Figure 4.

Expression of Cdk1AF leads to DNA damage and ATM activation in growing OoCdk1^+/AF; Zp3-Cre oocytes. (A) Absence of γ-H2AX staining in the oocytes of control PD14 Cdk1^+/SAF ovarian sections (arrowheads). (B) Prominent γ-H2AX staining in the oocytes of PD14 OoCdk1^+/AF; Zp3-Cre ovaries (arrows). DDX4 was used to label the oocytes and the same sections were counterstained with hematoxylin to visualize ovarian histology. The experiments were repeated more than three times each, and representative images are shown. (C) Absence of γ-H2AX staining in isolated oocytes of control PD14 Cdk1^+/SAF mice (arrowhead). (D) Strong γ-H2AX staining in isolated oocytes from PD14 OoCdk1^+/AF; Zp3-Cre ovaries (arrow). (E) Quantification of γ-H2AX-positive oocytes that were isolated from PD14 Cdk1^+/SAF and OoCdk1^+/AF; Zp3-Cre ovaries. Numbers of each genotype of oocytes checked (n) are shown. (F) Western blot for γ-H2AX and 53BP1 levels in oocytes isolated from PD14 Cdk1^+/SAF and OoCdk1^+/AF; Zp3-Cre ovaries. β-actin was used as the loading control.
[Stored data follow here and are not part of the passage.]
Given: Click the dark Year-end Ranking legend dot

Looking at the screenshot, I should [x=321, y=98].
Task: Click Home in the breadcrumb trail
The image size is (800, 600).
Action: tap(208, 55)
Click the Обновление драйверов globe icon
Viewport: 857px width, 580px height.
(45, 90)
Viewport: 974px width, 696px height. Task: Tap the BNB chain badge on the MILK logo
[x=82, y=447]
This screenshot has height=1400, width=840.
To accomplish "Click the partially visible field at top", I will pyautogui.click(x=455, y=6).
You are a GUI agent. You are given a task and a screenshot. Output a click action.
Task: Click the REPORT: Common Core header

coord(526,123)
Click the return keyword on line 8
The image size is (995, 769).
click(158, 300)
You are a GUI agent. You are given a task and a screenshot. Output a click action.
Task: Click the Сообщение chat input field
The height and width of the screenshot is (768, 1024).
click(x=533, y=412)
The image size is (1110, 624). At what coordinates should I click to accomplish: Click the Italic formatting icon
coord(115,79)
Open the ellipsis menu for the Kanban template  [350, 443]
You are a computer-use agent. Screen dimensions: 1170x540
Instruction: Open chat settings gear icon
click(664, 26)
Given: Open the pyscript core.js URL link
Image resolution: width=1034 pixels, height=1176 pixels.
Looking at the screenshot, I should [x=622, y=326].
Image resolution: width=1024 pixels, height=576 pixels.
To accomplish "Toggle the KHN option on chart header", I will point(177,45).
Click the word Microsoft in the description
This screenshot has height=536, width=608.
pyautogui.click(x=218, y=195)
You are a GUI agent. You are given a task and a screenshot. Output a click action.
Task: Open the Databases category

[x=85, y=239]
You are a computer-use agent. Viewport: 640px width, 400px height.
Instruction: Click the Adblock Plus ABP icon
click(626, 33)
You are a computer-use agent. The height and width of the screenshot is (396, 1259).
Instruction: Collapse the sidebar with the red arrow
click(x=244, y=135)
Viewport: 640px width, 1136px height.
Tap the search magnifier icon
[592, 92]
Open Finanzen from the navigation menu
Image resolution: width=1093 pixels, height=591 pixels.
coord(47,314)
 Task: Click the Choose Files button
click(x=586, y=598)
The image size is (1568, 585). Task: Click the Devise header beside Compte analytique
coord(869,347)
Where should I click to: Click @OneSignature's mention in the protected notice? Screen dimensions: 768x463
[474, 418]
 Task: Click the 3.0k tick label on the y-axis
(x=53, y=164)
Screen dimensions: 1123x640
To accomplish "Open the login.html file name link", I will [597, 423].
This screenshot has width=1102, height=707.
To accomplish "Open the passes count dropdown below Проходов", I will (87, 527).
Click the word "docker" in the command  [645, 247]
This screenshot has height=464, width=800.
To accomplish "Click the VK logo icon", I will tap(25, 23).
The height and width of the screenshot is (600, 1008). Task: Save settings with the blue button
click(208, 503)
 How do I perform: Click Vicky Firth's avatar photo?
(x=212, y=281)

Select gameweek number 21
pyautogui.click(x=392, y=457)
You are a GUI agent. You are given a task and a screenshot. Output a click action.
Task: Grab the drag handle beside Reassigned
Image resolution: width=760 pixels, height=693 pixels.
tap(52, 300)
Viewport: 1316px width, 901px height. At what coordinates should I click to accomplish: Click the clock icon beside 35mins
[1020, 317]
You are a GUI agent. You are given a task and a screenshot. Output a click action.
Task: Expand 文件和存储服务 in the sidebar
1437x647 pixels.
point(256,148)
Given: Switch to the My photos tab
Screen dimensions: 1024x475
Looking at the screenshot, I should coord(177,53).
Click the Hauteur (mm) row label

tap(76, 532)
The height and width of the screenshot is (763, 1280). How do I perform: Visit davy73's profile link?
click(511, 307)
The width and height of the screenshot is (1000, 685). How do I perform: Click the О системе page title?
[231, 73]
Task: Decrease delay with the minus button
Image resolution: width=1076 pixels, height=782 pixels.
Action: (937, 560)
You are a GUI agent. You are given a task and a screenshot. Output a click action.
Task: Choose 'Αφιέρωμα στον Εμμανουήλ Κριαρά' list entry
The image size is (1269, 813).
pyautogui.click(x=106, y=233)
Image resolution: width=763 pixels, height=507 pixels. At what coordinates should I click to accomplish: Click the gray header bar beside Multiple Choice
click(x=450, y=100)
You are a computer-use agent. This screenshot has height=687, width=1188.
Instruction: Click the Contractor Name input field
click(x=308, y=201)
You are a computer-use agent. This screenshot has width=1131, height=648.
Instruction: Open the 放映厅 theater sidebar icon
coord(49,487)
Lysate from 200 oocytes was loaded in each lane. The experiments were repeated more than three times. (G-L) High level of p-ATM (S1981) accompanied by increased γ-H2AX staining in PD14 OoCdk1^+/AF; Zp3-Cre oocytes (J-L, arrows), in comparison with PD14 control Cdk1^+/SAF oocytes where there was almost no signal for p-ATM (S1981) or γ-H2AX (G-I, arrowheads). The experiments were repeated more than three times each, and representative images are shown.